Consider a $N \times N$ matrix $A=B_1+B_2$, where $B_1$ is a diagonal matrix with all the diagonal entries between $0$ and $1$ and $B_2$ is a skew symmetric matrix which can be written as
$$B_2= \begin{bmatrix} 0_{N-1} & f \\ -f^T & 0 \end{bmatrix}$$
where $0_{N-1}$ is the $N-1 \times N-1$ zero matrix, $f$ is a $N-1$ by $1$ vector. So $B_2=-B_2^T$.
My question is how many complex eigenvalues (non-zero imaginary part) $A$ has?
I have run some numerical simulations. It seems that $A$ can at most have one pair of complex eigenvalues. And it is plausible to me because the skew symmetric $B_2$ is only rank $2$.
How can we prove this mathematically or come up with a counter example? If needed, we can put an upper bound on $|f|_2$. But I don't know that if it is necessary, as indicated from my simulations.
We only need $B_1$ to be diagonal. Positive definiteness is not needed. Let $A=\pmatrix{D&f\\ -f^T&a}$. If some entries of $f$ is zero, we can reduce the problem to case with a smaller-sized $A$. Assume $f$ is entrywise nonzero. As Friedrich Philipp suggests in his comment, we may make use of Schur complement: \begin{align} \det(tI-A)&=\det(tI-D)\left(t-a+f^T(tI-D)^{-1}f)\right)\\ &=\det(tI-D)\left(t-a+\sum_{j=1}^{n-1} \frac{f_j^2}{t-d_j}\right). \end{align} Hence it suffices to show that $g(t)=t-a+\sum_{j=1}^{n-1} \frac{f_j^2}{t-d_j}$ has at least $n-2$ real roots.

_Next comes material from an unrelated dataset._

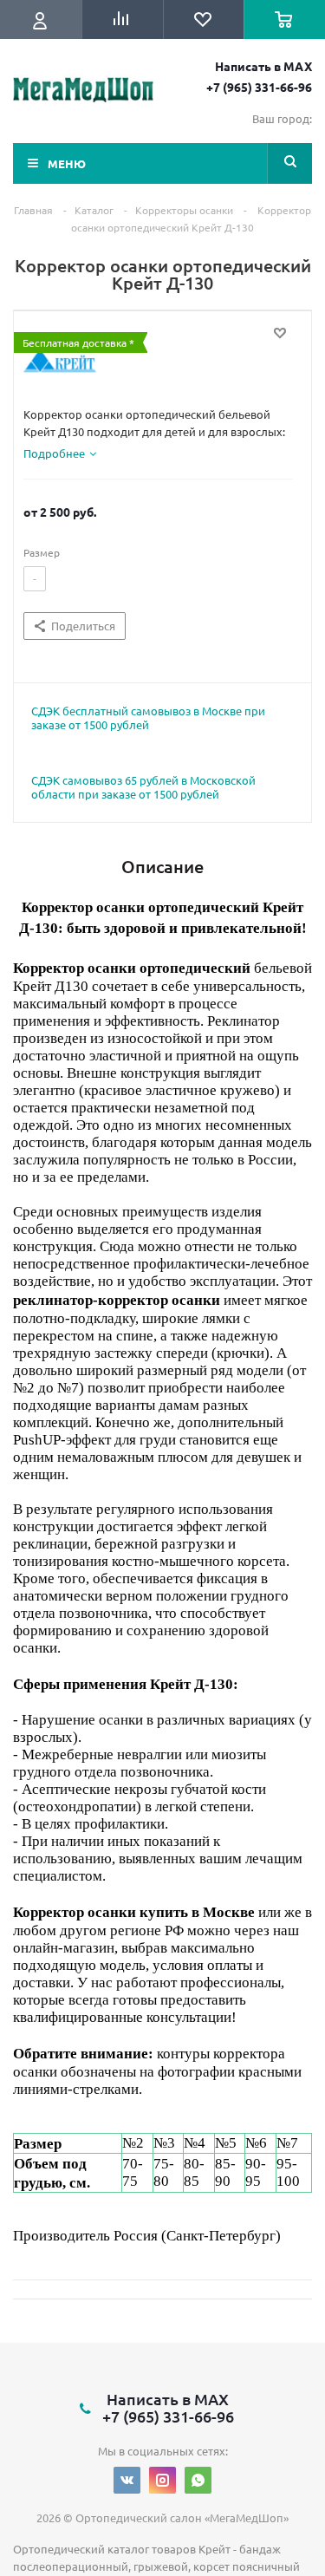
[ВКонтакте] (127, 2480)
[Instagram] (162, 2480)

By permutation, we may assume that the diagonal entries are arranged in strictly ascending order. Since $g(d_j^-)=-\infty$ and $g(d_j^+)=+\infty$, if the diagonal elements of $D$ are distinct, $g$ changes sign on every interval $(d_j,d_{j+1})$. Consequently, $g$ changes sign at least $n-2$ times on $\mathbb R\setminus\{d_1,d_2,\ldots,d_{n-1}\}$ and $A$ has at least $n-2$ (distinct) real eigenvalues. By continuity of eigenvalues in the matrix entries, $A$ also has at least $n-2$ real eigenvalues when some diagonal elements of $D$ are the same.